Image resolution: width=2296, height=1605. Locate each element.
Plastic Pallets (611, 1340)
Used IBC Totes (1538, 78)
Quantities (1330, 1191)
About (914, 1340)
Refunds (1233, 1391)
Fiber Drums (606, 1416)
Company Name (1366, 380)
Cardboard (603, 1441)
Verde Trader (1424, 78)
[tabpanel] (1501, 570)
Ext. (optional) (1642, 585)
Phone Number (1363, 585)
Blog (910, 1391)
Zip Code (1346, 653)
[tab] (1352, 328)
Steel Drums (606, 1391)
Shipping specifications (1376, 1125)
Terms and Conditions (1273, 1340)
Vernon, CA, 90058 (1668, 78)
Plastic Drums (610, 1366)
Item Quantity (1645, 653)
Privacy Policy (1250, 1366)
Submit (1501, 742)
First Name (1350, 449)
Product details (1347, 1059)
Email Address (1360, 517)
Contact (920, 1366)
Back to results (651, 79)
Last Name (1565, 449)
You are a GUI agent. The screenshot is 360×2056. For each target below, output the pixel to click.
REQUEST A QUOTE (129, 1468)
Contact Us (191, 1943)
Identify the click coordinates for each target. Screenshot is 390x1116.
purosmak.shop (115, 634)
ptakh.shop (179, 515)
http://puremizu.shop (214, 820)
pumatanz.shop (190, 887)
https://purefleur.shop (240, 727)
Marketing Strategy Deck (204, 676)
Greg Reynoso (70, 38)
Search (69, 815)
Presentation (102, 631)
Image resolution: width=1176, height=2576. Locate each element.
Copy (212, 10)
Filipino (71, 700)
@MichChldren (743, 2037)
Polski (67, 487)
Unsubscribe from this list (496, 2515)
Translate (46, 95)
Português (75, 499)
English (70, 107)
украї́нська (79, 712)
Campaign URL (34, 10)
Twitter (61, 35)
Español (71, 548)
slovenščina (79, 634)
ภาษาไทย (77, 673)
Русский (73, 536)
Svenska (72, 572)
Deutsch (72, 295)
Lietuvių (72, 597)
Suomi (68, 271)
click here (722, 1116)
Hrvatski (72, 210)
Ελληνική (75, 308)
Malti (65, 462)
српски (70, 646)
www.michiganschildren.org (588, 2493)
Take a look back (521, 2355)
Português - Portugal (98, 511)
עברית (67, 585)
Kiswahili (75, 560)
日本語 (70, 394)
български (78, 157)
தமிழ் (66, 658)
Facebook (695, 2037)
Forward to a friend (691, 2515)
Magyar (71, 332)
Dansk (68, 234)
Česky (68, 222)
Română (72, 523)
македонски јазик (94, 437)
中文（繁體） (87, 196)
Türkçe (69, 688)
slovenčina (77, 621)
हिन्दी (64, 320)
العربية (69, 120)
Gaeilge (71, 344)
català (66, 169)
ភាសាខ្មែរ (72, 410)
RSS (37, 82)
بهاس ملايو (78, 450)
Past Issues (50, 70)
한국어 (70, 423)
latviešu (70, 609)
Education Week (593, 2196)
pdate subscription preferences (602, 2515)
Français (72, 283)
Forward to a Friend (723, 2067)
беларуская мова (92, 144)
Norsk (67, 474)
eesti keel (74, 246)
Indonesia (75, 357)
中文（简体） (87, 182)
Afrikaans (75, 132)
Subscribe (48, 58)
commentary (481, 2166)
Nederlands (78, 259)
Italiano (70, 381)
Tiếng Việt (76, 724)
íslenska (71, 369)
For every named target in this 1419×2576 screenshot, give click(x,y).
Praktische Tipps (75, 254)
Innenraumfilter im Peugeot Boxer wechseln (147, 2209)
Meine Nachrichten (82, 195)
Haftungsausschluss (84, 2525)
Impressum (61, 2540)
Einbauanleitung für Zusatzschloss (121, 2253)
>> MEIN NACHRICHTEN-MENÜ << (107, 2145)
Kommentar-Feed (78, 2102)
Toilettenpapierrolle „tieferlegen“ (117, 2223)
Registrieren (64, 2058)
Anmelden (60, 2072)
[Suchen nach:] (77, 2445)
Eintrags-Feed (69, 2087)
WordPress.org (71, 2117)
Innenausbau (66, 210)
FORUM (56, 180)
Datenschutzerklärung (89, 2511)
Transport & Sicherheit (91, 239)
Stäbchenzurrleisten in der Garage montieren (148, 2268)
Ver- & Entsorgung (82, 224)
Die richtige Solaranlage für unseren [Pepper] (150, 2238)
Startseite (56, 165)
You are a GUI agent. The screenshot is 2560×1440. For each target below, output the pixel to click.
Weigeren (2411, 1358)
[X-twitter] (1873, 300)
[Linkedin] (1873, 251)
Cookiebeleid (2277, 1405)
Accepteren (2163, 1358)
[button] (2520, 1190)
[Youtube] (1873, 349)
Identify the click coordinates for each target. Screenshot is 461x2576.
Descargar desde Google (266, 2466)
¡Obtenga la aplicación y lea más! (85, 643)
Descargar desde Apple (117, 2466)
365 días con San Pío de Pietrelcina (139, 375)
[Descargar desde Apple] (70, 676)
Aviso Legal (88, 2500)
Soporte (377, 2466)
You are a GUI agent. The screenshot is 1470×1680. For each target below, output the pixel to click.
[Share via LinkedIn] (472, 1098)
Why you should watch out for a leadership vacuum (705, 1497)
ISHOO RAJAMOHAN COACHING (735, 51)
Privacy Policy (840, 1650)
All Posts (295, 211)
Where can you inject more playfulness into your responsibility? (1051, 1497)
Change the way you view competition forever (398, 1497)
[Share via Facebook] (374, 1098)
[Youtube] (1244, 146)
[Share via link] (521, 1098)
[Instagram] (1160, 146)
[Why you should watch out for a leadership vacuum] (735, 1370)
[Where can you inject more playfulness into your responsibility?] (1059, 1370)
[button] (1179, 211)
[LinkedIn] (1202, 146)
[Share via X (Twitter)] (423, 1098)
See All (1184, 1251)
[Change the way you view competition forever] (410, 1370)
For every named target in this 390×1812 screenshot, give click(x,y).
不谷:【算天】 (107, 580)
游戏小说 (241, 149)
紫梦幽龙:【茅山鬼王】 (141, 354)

PROBLEM DESCRIPTION: Retype word for word everything in the listing above from the line that holds "Phone Number (1363, 585)" down to the line that holds "www.michiganschildren.org (588, 2493)". Keep both end lines and leave out the rest.

EXERCISE ANSWER:
Phone Number (1363, 585)
Blog (910, 1391)
Zip Code (1346, 653)
[tab] (1352, 328)
Steel Drums (606, 1391)
Shipping specifications (1376, 1125)
Terms and Conditions (1273, 1340)
Vernon, CA, 90058 (1668, 78)
Plastic Drums (610, 1366)
Item Quantity (1645, 653)
Privacy Policy (1250, 1366)
Submit (1501, 742)
First Name (1350, 449)
Product details (1347, 1059)
Email Address (1360, 517)
Contact (920, 1366)
Back to results (651, 79)
Last Name (1565, 449)
You are a GUI agent. The screenshot is 360×2056. For each target below, output the pixel to click.
REQUEST A QUOTE (129, 1468)
Contact Us (191, 1943)
Identify the click coordinates for each target. Screenshot is 390x1116.
purosmak.shop (115, 634)
ptakh.shop (179, 515)
http://puremizu.shop (214, 820)
pumatanz.shop (190, 887)
https://purefleur.shop (240, 727)
Marketing Strategy Deck (204, 676)
Greg Reynoso (70, 38)
Search (69, 815)
Presentation (102, 631)
Image resolution: width=1176, height=2576. Locate each element.
Copy (212, 10)
Filipino (71, 700)
@MichChldren (743, 2037)
Polski (67, 487)
Unsubscribe from this list (496, 2515)
Translate (46, 95)
Português (75, 499)
English (70, 107)
украї́нська (79, 712)
Campaign URL (34, 10)
Twitter (61, 35)
Español (71, 548)
slovenščina (79, 634)
ภาษาไทย (77, 673)
Русский (73, 536)
Svenska (72, 572)
Deutsch (72, 295)
Lietuvių (72, 597)
Suomi (68, 271)
click here (722, 1116)
Hrvatski (72, 210)
Ελληνική (75, 308)
Malti (65, 462)
српски (70, 646)
www.michiganschildren.org (588, 2493)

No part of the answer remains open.